My Production Methods class this last term has been an interesting one. I learned all about prepping files for print. It sounds simple enough, right? Just hit the "Print" button, and boom you're done.
Printing is the final step in your design process, probably the most important, and unfortunately is overlooked by designers a lot of the time.
I won't go into a full on lecture here, all I know is that I don't want to be that designer that sends a screwed up file leaving the production guys shaking their heads at my noobness. To prevent this from happening to you, I suggest you visit this print company's "Pre-Flight Checklist." They list some of the standard printing preparation tips on there- super helpful!

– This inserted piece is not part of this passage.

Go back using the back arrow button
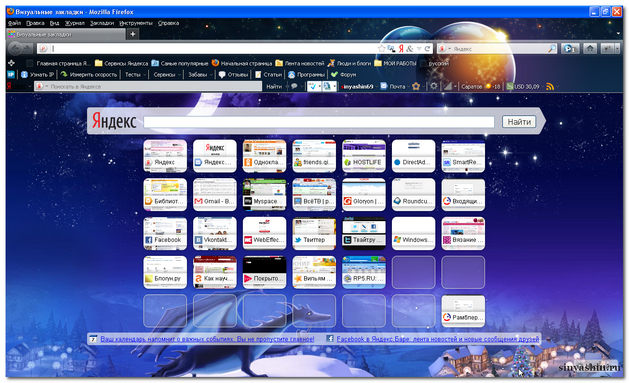The height and width of the screenshot is (383, 629). [15, 49]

You may be wondering about the mug...
My final project was to create a marketing piece that I could leave with my clients in future meetings. Some companies leave notepads, pens, magnets, etc.... I decided on a custom coffee mug!
...with a morning dose of inspiration, of course :)

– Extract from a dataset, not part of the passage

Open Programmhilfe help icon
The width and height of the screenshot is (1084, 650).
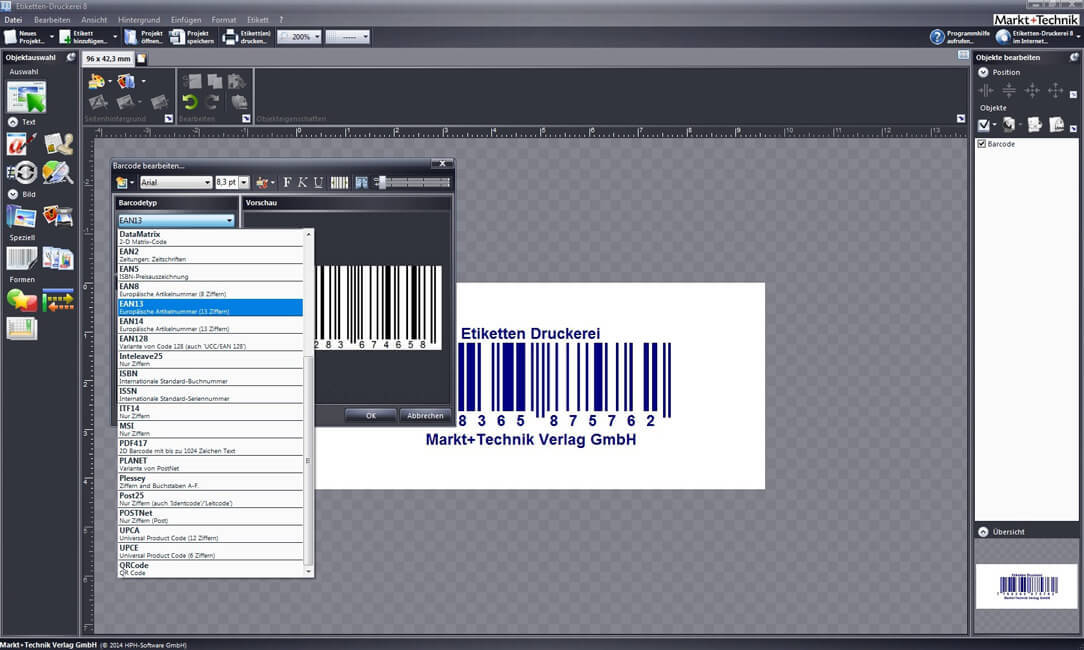click(x=937, y=37)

Even though the business name and logo were just for practice, having something professionally printed like this makes me feel totally legit... and kinda cool, not gonna lie!
It's crazy to think that Graduation Day is a mere 10 weeks away. Soon it will be time for me to decide on my business name, and for reals this time. So much to think about... I can't wait to get started on my blog's transformation! I plan on getting dot-commed, having my portfolio linked, and my design services readily available.

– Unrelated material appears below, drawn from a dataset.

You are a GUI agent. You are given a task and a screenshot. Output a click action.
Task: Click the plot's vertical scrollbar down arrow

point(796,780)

That reminds me... in case anyone has been wondering about my Design tab I anxiously added after getting fired in December, I decided not to rush into anything and have taken my time getting ready to launch. While I would love nothing more than to jump in head first and start designing for everyone, I had to force myself to take a step back and do it the right way.
It's a work in progress, just like files waiting to be printed in a queue. This future business of mine happens to be a huge file with lots of compound paths, color matching, and detailed specifications.... like any big print job, preparation will be the key to its success!